TASK GOAL: Start with the first line of the data and end with the line that holds "Select the Cut scissors icon"; write out each one exactly.

[Source data]

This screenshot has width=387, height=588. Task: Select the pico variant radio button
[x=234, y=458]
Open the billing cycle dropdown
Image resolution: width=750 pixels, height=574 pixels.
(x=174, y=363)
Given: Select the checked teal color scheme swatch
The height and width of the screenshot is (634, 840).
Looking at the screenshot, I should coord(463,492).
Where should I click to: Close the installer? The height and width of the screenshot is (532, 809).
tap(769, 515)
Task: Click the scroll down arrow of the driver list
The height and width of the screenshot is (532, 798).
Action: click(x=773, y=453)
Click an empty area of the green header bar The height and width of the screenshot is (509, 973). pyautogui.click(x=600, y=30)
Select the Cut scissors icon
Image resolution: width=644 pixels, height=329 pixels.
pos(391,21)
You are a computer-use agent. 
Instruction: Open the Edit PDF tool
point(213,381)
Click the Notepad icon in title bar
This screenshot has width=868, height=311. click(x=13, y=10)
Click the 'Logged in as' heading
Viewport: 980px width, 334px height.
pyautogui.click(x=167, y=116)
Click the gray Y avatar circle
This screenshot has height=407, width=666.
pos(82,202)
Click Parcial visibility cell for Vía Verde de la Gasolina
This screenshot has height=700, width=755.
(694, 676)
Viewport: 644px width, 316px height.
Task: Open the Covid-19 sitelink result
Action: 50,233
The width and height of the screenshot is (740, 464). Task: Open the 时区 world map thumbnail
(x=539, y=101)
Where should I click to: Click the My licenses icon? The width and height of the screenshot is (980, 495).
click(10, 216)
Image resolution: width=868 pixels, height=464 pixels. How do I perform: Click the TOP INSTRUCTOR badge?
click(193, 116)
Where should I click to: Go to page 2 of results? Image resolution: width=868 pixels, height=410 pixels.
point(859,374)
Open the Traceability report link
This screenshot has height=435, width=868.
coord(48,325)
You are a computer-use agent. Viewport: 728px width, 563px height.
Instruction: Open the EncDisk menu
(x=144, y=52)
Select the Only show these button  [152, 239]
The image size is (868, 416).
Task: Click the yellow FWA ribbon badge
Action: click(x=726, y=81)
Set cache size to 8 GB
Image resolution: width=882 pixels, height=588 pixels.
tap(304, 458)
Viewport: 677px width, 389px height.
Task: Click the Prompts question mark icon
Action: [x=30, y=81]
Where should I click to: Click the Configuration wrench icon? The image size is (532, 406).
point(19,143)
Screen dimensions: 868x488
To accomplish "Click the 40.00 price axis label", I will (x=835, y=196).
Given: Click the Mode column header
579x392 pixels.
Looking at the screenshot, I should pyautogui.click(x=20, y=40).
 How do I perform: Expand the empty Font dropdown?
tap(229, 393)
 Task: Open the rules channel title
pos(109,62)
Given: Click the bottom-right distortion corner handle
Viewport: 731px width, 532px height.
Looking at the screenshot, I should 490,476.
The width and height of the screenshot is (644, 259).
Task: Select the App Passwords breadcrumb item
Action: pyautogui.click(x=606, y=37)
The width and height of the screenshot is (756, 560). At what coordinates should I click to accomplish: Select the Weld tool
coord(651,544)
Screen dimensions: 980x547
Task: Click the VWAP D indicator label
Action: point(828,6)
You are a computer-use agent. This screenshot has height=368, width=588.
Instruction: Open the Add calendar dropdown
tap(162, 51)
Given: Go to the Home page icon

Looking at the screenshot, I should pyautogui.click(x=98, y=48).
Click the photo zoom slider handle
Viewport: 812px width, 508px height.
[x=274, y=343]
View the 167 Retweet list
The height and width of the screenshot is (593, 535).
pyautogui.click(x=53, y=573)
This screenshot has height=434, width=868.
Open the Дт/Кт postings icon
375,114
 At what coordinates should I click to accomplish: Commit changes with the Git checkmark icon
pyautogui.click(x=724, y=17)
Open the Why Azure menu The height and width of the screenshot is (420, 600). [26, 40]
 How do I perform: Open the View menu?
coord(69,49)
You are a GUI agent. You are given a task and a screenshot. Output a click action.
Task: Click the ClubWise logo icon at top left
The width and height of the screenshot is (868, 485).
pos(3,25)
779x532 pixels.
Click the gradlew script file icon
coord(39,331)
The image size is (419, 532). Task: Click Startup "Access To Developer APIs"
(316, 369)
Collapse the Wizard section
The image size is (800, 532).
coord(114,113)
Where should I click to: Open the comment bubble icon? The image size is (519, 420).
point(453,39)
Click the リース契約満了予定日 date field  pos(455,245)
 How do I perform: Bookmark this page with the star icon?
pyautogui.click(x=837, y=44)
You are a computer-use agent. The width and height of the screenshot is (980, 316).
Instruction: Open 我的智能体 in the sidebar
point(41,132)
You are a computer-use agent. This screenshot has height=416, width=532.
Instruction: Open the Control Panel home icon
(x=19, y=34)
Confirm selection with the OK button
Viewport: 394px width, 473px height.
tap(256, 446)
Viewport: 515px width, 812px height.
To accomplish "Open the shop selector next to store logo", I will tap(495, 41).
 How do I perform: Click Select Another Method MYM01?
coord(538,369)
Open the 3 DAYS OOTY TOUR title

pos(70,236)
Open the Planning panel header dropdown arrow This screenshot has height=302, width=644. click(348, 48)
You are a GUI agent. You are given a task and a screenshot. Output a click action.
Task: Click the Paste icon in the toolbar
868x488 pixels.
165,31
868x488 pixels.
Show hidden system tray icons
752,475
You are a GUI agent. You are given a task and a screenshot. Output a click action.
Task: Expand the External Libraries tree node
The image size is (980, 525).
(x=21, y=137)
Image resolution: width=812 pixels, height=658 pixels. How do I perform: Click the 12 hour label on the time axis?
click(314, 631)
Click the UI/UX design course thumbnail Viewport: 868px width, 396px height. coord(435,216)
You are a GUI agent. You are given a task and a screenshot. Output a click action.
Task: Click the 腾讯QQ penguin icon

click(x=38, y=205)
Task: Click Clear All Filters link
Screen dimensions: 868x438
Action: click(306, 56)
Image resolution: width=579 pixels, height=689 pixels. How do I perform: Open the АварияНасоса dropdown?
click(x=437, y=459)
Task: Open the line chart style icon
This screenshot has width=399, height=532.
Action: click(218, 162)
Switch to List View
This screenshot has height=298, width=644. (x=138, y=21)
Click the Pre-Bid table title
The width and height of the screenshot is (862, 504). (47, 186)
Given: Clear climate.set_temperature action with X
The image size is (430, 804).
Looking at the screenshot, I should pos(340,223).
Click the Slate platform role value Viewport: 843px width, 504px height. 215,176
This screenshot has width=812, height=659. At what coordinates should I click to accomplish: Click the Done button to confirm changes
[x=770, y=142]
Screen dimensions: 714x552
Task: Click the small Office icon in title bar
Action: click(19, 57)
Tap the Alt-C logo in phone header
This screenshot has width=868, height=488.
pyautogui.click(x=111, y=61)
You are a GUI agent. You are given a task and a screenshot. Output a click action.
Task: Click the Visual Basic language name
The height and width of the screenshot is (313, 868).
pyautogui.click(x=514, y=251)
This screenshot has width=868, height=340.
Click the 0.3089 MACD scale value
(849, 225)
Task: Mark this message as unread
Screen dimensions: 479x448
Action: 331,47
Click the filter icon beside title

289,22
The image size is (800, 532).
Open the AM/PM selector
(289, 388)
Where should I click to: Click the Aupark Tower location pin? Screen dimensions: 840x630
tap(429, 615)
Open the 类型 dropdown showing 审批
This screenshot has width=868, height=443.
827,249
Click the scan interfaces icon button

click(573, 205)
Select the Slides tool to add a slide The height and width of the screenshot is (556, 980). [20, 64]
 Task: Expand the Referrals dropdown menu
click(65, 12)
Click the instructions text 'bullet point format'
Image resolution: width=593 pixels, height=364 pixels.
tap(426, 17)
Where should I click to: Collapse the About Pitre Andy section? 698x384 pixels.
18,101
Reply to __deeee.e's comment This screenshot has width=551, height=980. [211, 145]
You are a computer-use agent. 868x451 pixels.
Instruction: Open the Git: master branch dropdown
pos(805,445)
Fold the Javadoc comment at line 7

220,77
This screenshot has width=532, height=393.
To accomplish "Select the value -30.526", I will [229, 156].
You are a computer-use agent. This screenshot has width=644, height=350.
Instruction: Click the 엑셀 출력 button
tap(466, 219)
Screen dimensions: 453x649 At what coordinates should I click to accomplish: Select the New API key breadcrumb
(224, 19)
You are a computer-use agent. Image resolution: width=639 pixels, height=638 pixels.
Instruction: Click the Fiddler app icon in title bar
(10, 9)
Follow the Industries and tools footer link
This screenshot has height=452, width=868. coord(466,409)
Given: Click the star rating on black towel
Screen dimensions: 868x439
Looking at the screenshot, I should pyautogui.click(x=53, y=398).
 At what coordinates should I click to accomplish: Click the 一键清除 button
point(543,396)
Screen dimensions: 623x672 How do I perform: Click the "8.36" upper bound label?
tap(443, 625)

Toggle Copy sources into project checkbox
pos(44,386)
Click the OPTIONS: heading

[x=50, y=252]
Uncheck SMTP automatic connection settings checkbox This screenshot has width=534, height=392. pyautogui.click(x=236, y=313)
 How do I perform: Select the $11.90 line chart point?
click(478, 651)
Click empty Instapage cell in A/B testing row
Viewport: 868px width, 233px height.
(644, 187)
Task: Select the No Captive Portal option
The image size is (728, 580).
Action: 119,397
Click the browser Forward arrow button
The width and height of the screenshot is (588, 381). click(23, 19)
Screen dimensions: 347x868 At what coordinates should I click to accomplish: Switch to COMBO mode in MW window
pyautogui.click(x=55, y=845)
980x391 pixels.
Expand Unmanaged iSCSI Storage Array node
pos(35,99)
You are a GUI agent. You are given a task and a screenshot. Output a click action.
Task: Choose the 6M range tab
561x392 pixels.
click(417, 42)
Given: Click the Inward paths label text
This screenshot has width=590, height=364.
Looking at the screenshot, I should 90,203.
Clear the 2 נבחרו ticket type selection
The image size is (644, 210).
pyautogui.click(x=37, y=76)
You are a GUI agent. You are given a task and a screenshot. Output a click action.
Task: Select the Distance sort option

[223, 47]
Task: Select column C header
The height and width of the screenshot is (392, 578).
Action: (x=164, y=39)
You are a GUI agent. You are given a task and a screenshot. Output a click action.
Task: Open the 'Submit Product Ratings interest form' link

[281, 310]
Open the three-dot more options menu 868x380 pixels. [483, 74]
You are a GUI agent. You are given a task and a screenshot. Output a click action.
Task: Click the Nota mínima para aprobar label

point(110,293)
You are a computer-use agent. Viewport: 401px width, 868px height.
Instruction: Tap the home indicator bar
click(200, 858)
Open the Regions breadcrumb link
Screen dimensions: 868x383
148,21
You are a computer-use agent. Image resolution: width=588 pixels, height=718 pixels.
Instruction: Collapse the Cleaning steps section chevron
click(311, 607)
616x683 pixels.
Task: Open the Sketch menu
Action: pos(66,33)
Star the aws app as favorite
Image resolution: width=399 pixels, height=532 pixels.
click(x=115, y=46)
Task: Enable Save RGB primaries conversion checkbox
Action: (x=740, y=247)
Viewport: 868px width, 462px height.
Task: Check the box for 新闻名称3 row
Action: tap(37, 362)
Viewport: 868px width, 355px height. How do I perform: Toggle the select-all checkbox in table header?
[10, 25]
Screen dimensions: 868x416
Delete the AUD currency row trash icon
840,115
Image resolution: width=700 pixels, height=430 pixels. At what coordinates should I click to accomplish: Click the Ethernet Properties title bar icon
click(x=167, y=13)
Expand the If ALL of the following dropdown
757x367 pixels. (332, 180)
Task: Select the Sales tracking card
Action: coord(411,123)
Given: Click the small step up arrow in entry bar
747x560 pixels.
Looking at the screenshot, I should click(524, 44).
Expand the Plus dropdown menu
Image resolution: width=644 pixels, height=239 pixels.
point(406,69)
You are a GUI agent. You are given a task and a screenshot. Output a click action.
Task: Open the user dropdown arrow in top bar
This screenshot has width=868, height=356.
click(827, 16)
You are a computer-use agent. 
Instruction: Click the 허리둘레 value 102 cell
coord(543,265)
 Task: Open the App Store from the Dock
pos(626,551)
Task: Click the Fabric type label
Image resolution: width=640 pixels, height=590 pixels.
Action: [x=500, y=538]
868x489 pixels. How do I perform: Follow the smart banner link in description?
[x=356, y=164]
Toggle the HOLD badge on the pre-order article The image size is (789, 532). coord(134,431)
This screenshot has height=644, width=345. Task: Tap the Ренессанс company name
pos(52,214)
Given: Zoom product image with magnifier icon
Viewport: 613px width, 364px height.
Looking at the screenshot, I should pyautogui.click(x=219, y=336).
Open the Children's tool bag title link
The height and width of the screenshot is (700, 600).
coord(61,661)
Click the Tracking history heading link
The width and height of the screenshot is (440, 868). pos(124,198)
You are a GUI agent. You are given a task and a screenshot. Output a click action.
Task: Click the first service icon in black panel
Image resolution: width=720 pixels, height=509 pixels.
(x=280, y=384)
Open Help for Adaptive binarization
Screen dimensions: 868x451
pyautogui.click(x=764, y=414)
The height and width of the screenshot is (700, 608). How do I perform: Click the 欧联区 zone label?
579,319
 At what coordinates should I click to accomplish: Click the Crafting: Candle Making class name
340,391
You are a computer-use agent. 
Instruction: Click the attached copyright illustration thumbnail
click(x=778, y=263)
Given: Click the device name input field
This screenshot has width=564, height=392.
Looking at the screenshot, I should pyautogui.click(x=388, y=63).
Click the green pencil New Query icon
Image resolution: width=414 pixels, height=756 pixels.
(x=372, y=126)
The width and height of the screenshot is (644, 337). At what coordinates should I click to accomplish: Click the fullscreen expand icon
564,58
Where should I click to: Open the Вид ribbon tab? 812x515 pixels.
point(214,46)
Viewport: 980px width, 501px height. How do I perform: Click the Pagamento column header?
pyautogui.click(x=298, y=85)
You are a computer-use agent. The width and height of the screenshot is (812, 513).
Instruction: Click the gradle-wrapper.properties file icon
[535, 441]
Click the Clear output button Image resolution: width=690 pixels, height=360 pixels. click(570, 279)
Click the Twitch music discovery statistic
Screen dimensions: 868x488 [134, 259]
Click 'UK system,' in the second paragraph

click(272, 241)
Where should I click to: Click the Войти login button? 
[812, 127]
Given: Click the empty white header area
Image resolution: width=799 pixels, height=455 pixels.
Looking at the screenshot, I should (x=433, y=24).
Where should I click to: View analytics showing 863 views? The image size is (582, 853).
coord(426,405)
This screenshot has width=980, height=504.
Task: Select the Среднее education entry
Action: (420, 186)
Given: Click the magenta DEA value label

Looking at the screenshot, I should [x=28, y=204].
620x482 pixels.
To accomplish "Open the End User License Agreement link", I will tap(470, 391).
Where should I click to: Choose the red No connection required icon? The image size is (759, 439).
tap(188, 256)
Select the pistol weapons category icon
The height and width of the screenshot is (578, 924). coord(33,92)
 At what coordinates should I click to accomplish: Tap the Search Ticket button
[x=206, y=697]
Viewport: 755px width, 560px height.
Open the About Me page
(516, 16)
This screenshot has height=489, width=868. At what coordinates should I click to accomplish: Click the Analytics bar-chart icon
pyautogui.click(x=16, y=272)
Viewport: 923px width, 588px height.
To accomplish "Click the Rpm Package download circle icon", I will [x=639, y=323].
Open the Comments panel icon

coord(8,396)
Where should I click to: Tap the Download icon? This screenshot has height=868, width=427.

PROBLEM SOLUTION:
This screenshot has width=387, height=588. Task: Select the pico variant radio button
[x=234, y=458]
Open the billing cycle dropdown
Image resolution: width=750 pixels, height=574 pixels.
(x=174, y=363)
Given: Select the checked teal color scheme swatch
The height and width of the screenshot is (634, 840).
Looking at the screenshot, I should coord(463,492).
Where should I click to: Close the installer? The height and width of the screenshot is (532, 809).
tap(769, 515)
Task: Click the scroll down arrow of the driver list
The height and width of the screenshot is (532, 798).
Action: click(x=773, y=453)
Click an empty area of the green header bar The height and width of the screenshot is (509, 973). pyautogui.click(x=600, y=30)
Select the Cut scissors icon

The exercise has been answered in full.